Using the Coleman scale of serve/serve-receive effectiveness; New Paltz had an overall Serving Efficacy of 1.38 compared to UCSC at 1.13. Conversely, New Paltz’s passing efficacy rating was 2.87 for the match, where as UCSC was 2.53. These numbers display an advantage in the serving/receiving game in favor of New Paltz.
Further, when broken down by serve type, the numbers are very revealing. UCSC was statistically better off float serving the majority of the game, as their jump serve attempts were more likely to result in New Paltz having an effective pass. The issue is that even sticking with Jump Float Serves, New Paltz still had a passing efficacy of 2.8. The float serving pressure wasn’t enough to get New Paltz out of system. This is even more evident when looking at the First Ball Side Out (FBSO) statistic.
For the match, New Paltz had an FBSO of 50%, meaning New Paltz was able to side-out on 50% of the successful USCS serves on their first swing; meaning UCSC had a chance to counterattack 50% of the time after a serve. Conversely, UCSC had an FBSO of 20%, meaning New Paltz had a chance to counterattack after they served 80% of the time. This can be attributed to a combination of serving pressure and team defense.
For this match, many people will point to the 22 serving errors of New Paltz in their victory to criticize the serving aspect of their game, as opposed to the 12 missed serves for UC Santa Cruz. They will always say the serving wasn’t that good, or they couldn’t have served well. This in my own view is incredibly short sighted, because the average person only looks at the one number (the missed serve) as opposed to the total picture.

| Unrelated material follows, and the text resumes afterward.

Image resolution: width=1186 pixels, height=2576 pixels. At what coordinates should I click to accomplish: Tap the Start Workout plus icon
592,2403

New Paltz missed 22 serves, yes. This is a fact recorded in my data above; but when you look at the TOTAL NUMBER OF SERVES MADE, it paints a different story. New Paltz had 70 SUCCESSFULL jump serves in the match. UC Santa Cruz, by contrast, ATTEMPTED 76 serves. New Paltz nearly had as many successful serves as UC Santa Cruz attempted in the match… let that sink in.

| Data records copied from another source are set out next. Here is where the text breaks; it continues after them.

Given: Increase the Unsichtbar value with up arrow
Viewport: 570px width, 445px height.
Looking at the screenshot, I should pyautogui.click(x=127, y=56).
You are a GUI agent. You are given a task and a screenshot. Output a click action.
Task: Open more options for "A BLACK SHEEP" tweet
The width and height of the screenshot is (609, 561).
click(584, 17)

Further, when combining both categories, New Paltz had 75 successful serves on 97 attempts to UC Santa Cruz’s 64 on 76 attempts. When you are serving more than the opposing team at this rate, you can miss more serves.
The serve-serve receive war is an important aspect in Volleyball. In this example, New Paltz was measured to have a higher serve efficacy and reception efficacy in comparison to UC Santa Cruz. This is crucial because higher level men’s volleyball is played often in the first complex of the game; which is attacking the ball off of serve receive.
The higher level teams jump serve to get the first attack on the ball. If your serve doesn’t pressure the opposing team, their offense will run effectively and the large majority of volleyball literature shows they will side out on their first ball.
The 2019 New Paltz team was not very good defensively. Statistically they were an average blocking team (66th in DIII) and one of the worst digging teams (91st in DIII). What they excelled at though, was creating opportunities from the service line. The program has been known to utilize an aggressive serving style since 2013, and by serving tough and getting UC Santa Cruz on the defensive from the service line they were able to overpower them with an array of offensive weapons. Culminating with their 2nd DIII National Championship.